-------- INPUT FOR THIS TASK

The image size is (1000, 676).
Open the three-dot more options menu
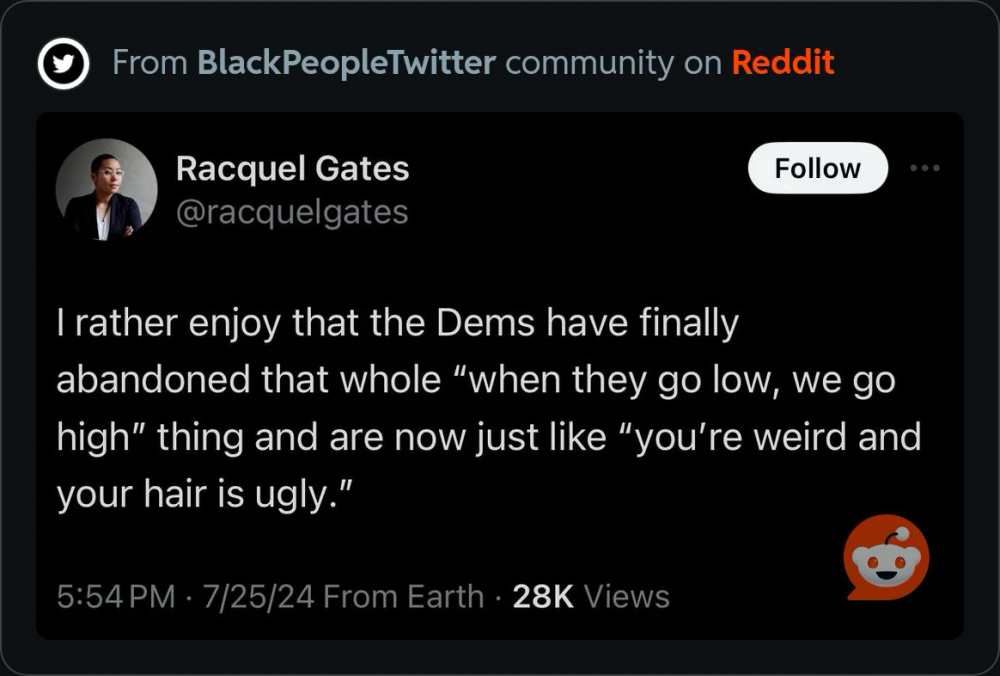[925, 168]
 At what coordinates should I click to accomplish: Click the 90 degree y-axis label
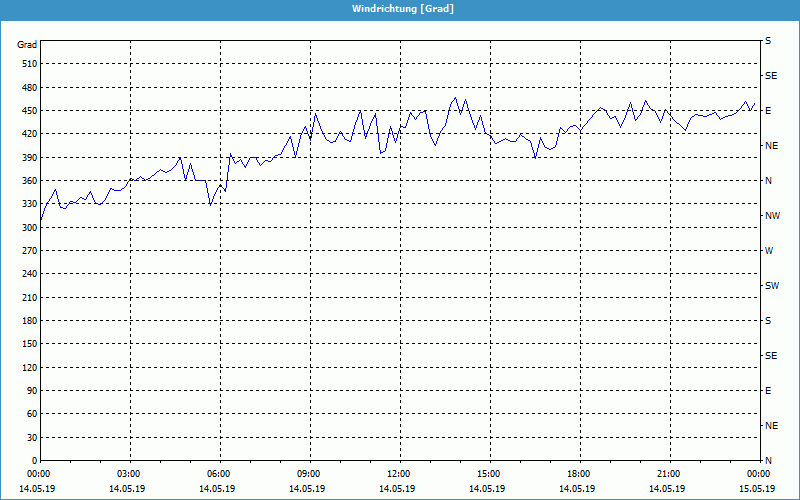30,391
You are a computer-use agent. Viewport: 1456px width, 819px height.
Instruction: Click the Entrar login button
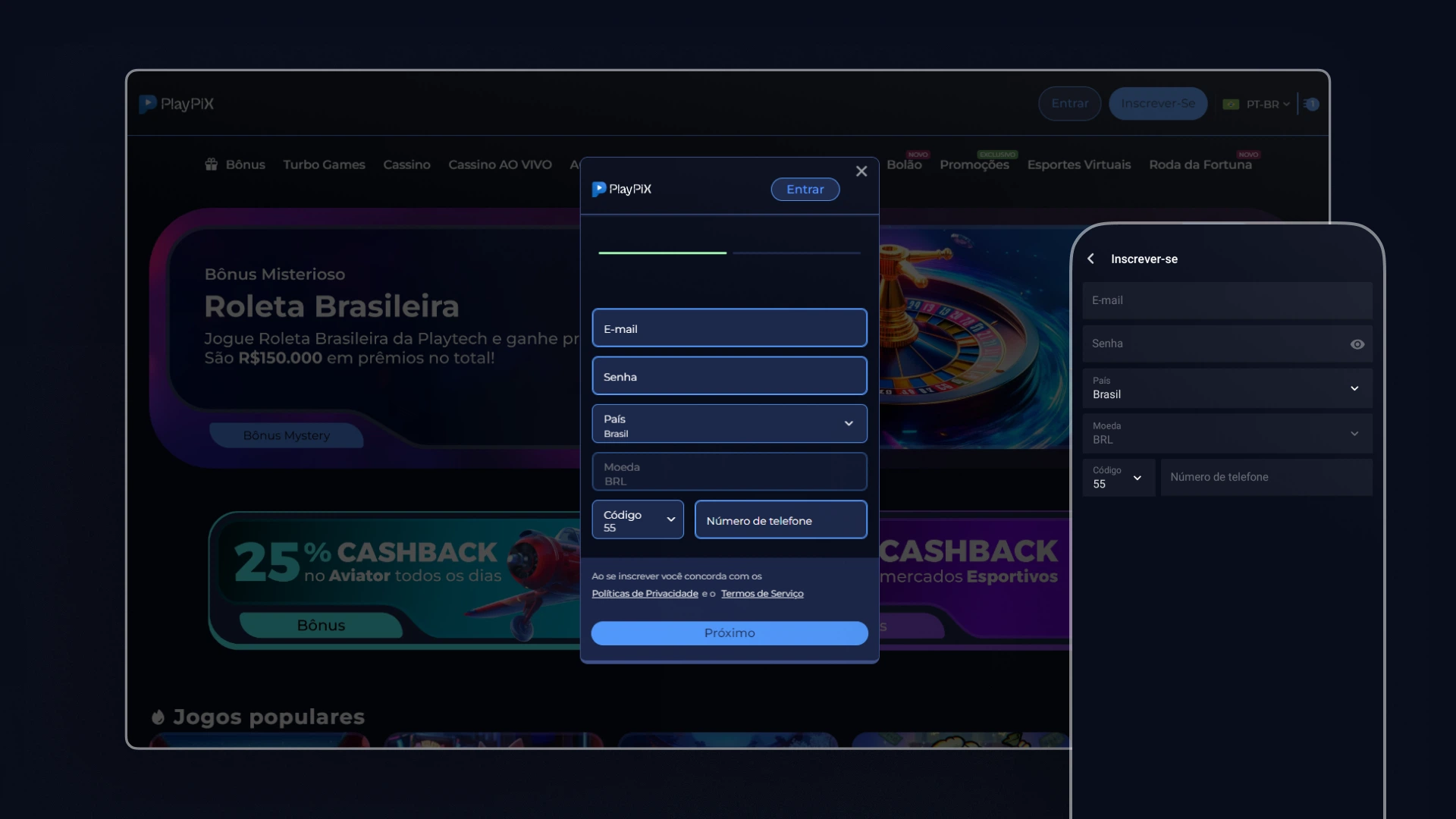coord(805,189)
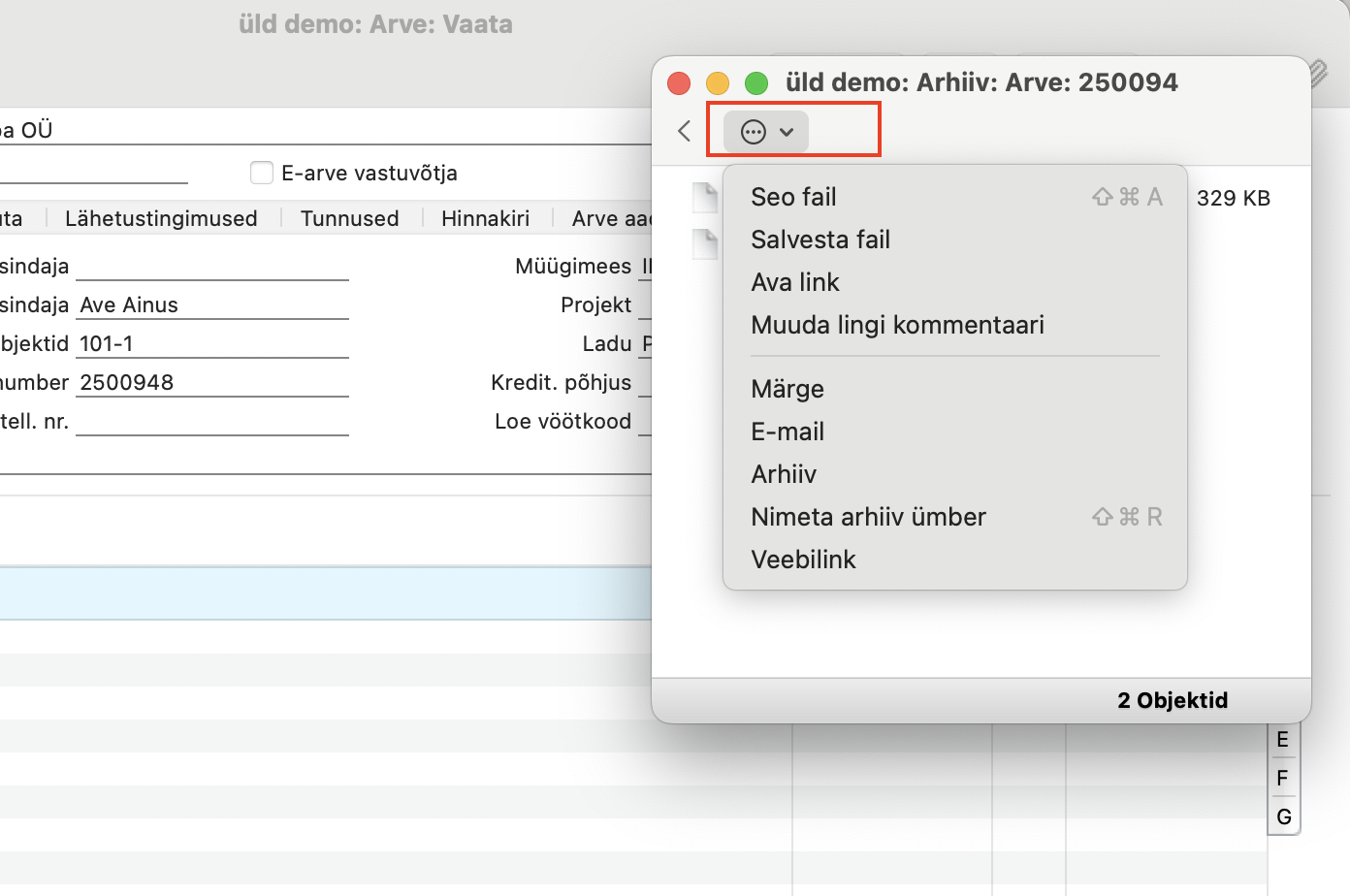Switch to the Hinnakiri tab

[x=485, y=218]
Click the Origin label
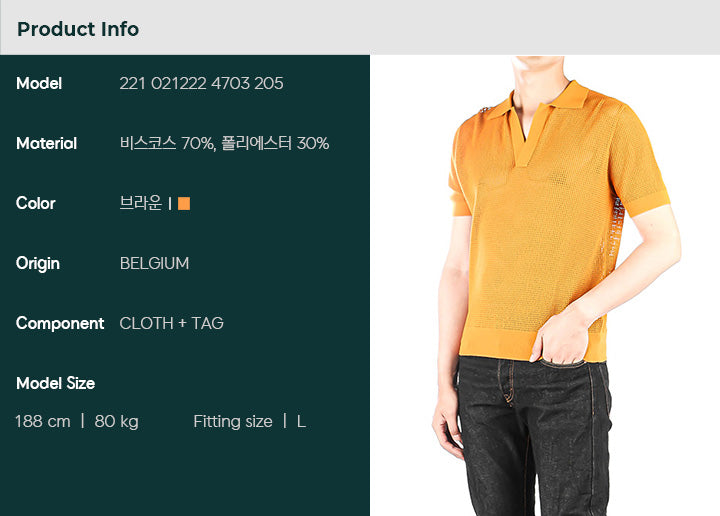The image size is (720, 516). [38, 264]
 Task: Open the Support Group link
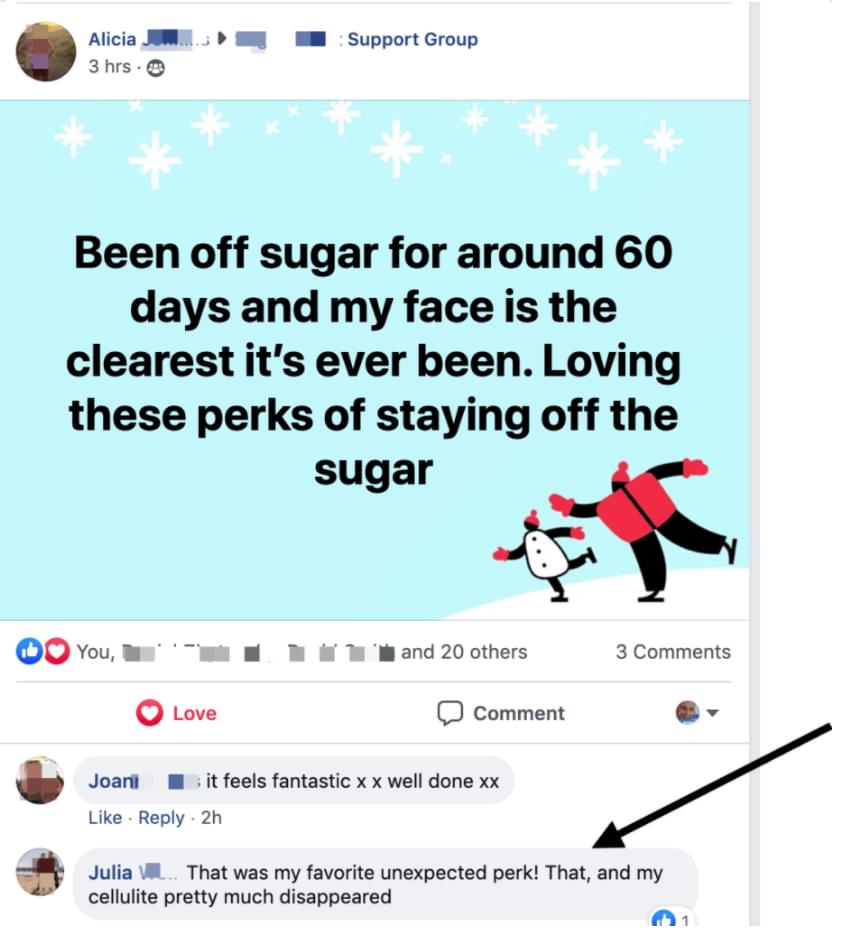click(x=412, y=40)
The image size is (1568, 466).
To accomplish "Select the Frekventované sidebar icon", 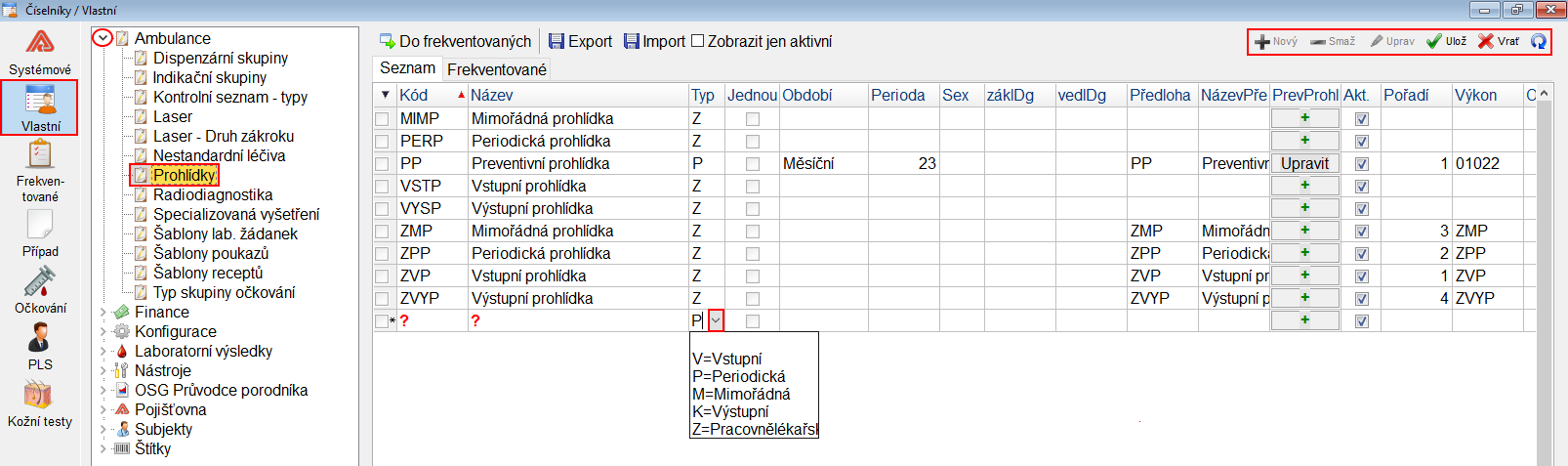I will click(39, 170).
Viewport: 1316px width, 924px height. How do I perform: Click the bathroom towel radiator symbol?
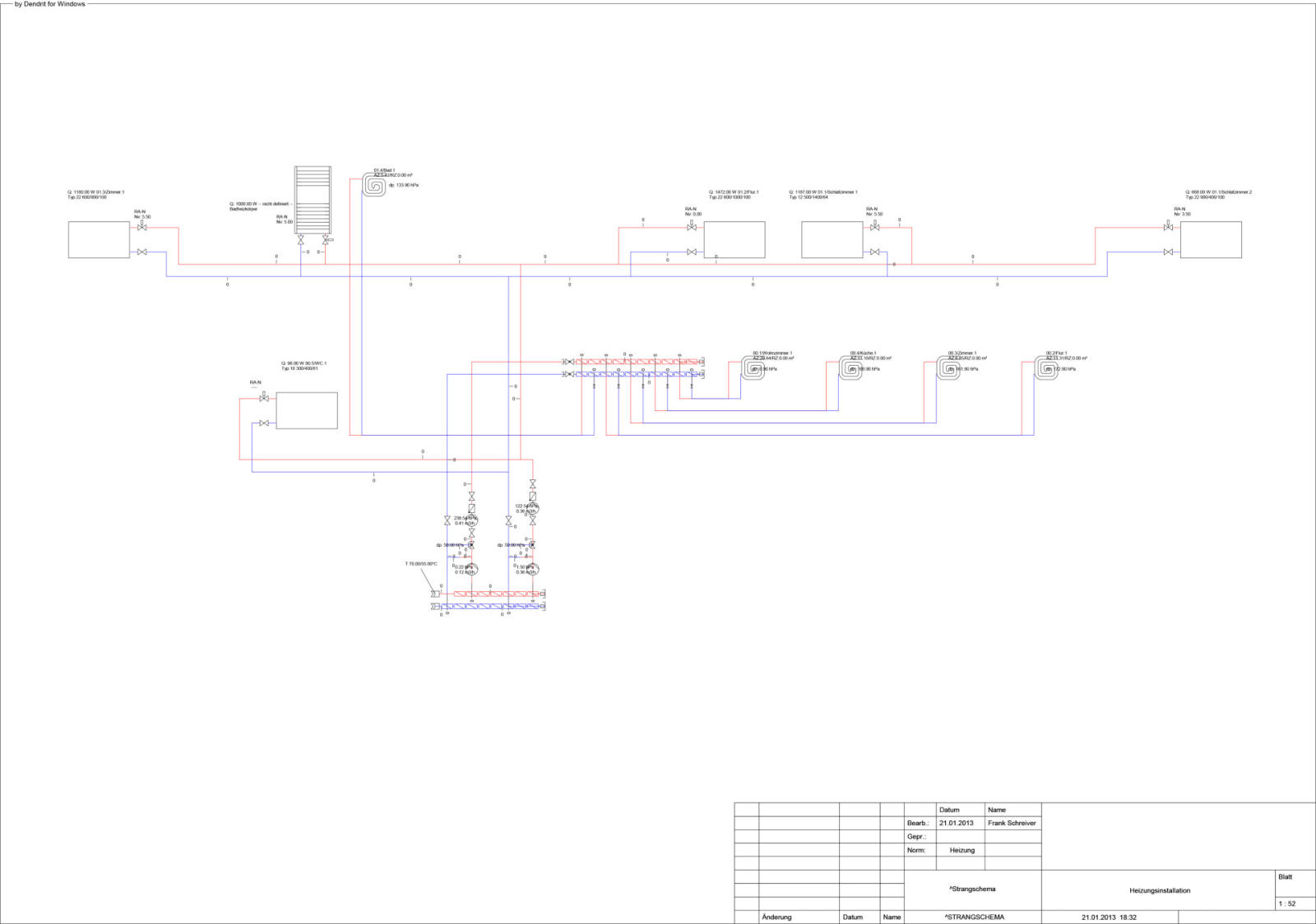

----------------

# [EXERCISE GOAL]
Please give back an exact copy of the entries above from their first line through the line containing "The image size is (1568, 466).", leaving the pictures aside.

# [YOUR SOLUTION]
The image size is (1000, 676).
Open the three-dot more options menu
[925, 168]
 At what coordinates should I click to accomplish: Click the 90 degree y-axis label
30,391
You are a computer-use agent. Viewport: 1456px width, 819px height.
Instruction: Click the Entrar login button
coord(805,189)
Switch to the Hinnakiri tab

[x=485, y=218]
Click the Origin label
The image size is (720, 516). [38, 264]
 Task: Open the Support Group link
click(x=412, y=40)
The image size is (1568, 466).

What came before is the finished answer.